═══ Data supplied ═══

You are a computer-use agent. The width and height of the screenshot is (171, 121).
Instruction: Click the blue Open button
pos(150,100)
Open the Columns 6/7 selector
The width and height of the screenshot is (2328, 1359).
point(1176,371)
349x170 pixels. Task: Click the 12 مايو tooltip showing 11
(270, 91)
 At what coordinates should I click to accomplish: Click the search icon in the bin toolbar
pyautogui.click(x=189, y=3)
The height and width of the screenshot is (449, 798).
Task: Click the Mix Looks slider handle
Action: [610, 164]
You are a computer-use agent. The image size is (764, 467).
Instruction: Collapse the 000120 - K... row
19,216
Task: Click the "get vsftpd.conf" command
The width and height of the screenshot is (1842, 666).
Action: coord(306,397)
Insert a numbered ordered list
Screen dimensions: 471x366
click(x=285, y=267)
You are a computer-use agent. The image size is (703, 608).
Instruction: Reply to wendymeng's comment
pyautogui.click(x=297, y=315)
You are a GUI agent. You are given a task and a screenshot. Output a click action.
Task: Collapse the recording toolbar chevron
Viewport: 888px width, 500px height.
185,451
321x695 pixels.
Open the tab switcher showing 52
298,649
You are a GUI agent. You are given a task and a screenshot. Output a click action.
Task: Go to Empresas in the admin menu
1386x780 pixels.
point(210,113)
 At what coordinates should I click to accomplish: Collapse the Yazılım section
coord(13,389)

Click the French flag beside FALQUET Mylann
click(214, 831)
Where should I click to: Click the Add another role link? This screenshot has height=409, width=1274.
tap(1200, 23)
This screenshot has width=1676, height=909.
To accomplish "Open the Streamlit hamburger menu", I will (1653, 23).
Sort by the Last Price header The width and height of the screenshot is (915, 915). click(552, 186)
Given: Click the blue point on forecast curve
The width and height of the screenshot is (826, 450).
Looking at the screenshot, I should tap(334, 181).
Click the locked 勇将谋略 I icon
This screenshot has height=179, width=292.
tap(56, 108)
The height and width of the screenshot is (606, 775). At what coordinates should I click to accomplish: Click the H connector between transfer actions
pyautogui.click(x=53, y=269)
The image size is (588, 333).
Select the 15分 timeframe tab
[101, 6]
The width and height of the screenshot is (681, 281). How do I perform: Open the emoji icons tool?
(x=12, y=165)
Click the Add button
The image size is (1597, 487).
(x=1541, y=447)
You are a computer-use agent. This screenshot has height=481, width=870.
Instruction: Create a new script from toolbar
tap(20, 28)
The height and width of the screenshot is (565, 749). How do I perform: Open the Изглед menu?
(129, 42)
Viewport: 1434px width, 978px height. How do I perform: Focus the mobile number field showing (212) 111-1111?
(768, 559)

═══

● **Instructions for the task**:
Reproduce the lines verbatim, starting with the line that contains "The width and height of the screenshot is (681, 281)." and going on through the last line of the records.

● **Result of this exercise**:
The width and height of the screenshot is (681, 281). How do I perform: Open the emoji icons tool?
(x=12, y=165)
Click the Add button
The image size is (1597, 487).
(x=1541, y=447)
You are a computer-use agent. This screenshot has height=481, width=870.
Instruction: Create a new script from toolbar
tap(20, 28)
The height and width of the screenshot is (565, 749). How do I perform: Open the Изглед menu?
(129, 42)
Viewport: 1434px width, 978px height. How do I perform: Focus the mobile number field showing (212) 111-1111?
(768, 559)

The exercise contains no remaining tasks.